The end of a marriage may be a very emotional time, but the divorce process itself is largely about money. The division of property is often the most time-consuming and complicated part of any divorce.
New York law calls for the equitable distribution of marital property in divorce. This does not necessarily mean a 50-50 split. When deciding on property division, the courts look at the totality of the financial circumstances and, following state guidelines, arrive at a distribution that they believe is fair.
However, in most cases it is the parties themselves who decide on the division of property. First, they must list all their assets and separate their personal property from the marital property. Generally, marital property consists of assets acquired during the marriage, while separate property consists of assets acquired before the marriage, but some types of assets are exceptions. To reach a fair division, the parties have to take into account the earning potential of each ex-spouse and other concerns.
Since it’s usually the parties themselves who are deciding how to divide their marital property, this means the property division process consists of long and sometimes complex negotiations over how to split the assets.
For some types of assets, this can be relatively straightforward. For example, the spouses can split a joint checking account down the middle, with each taking half. Assuming each ex-spouse has roughly equal earning potential, this can be a fair division. Likewise, a family home owned in both parties’ names can be sold, with each party taking half the proceeds. Alternatively, one party can buy out the other’s share.
But for some complex assets, the division process can be technically difficult. If not handled property, the division of complex assets can lead to big problems, including tax issues and fines. Some of the most difficult issues involve assets that cannot yet be sold or withdrawn without losing significant value. One such asset is a retirement account.
Penalty for early withdrawal
For many Americans, a 401(K) or other retirement account represents a significant part of their net worth. Many retirement accounts are tied to a person’s employment, and cannot be withdrawn before retirement without incurring a steep financial penalty.

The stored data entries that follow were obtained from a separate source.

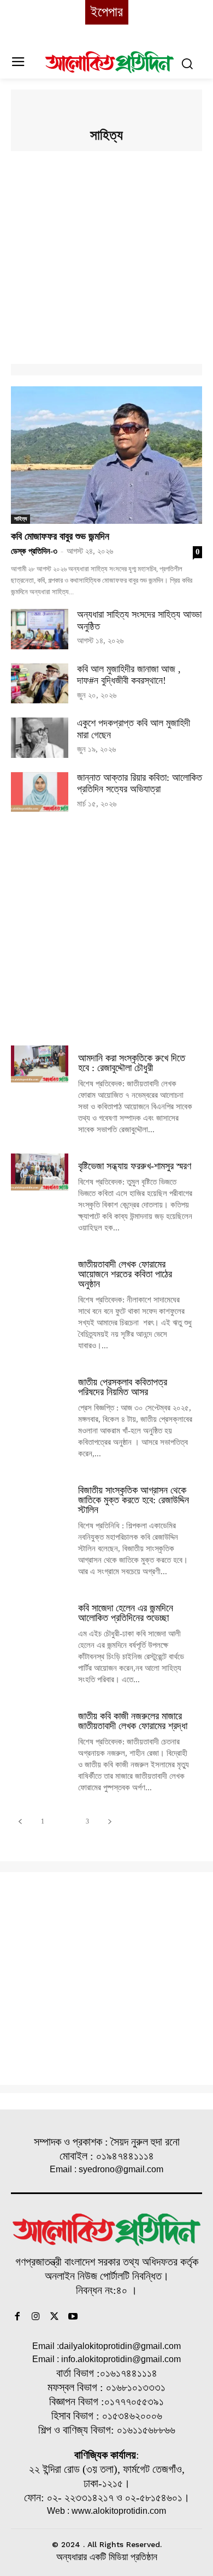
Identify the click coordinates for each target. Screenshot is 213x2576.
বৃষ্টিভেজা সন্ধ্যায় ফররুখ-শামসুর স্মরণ (134, 1166)
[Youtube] (72, 2317)
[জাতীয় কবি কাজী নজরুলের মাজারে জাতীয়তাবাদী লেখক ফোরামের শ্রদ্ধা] (39, 1722)
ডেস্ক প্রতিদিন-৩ (34, 551)
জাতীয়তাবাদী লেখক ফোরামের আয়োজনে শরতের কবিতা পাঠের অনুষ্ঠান (125, 1274)
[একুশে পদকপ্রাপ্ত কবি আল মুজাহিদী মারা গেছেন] (39, 738)
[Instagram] (36, 2317)
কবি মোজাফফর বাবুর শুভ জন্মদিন (60, 536)
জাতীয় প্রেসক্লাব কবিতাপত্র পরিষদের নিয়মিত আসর (122, 1387)
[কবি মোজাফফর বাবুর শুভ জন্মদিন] (106, 455)
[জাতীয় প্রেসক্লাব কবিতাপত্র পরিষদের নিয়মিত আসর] (39, 1388)
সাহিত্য (20, 519)
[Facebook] (17, 2317)
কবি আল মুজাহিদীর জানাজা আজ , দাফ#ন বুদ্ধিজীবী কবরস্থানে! (129, 675)
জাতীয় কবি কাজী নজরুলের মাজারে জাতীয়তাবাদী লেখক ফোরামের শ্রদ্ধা (132, 1721)
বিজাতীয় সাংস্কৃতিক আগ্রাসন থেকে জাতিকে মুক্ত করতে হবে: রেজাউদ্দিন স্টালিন (133, 1500)
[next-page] (109, 1821)
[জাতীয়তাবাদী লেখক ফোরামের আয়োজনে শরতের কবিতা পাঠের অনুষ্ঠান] (39, 1270)
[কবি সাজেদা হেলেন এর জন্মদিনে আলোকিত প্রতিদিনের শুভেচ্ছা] (39, 1614)
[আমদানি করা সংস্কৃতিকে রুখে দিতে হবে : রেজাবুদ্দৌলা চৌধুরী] (39, 1064)
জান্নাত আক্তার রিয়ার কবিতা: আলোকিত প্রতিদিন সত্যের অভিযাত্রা (139, 783)
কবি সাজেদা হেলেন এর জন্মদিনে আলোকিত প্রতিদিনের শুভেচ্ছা (125, 1613)
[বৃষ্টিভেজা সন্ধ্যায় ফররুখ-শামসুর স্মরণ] (39, 1172)
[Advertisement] (106, 257)
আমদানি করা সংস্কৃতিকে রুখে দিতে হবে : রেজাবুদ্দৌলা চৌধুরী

However, if the account increased in value during the marriage, that added value is typically considered part of the marital property, and so the worker’s spouse should receive part of it in a divorce. How can the parties divide the value without withdrawing from the account?
New York allows divorcing couples to get around this problem with something called a Domestic Relations Order, or DRO. This order instructs the manager of a pension plan or other qualifying retirement account to provide a share of the account to the holder’s ex-spouse when the holder retires.
Domestic relations orders can be complicated, and they don’t work with every type of account. It is important to seek out help from an experienced attorney before trying to divide a retirement account in divorce.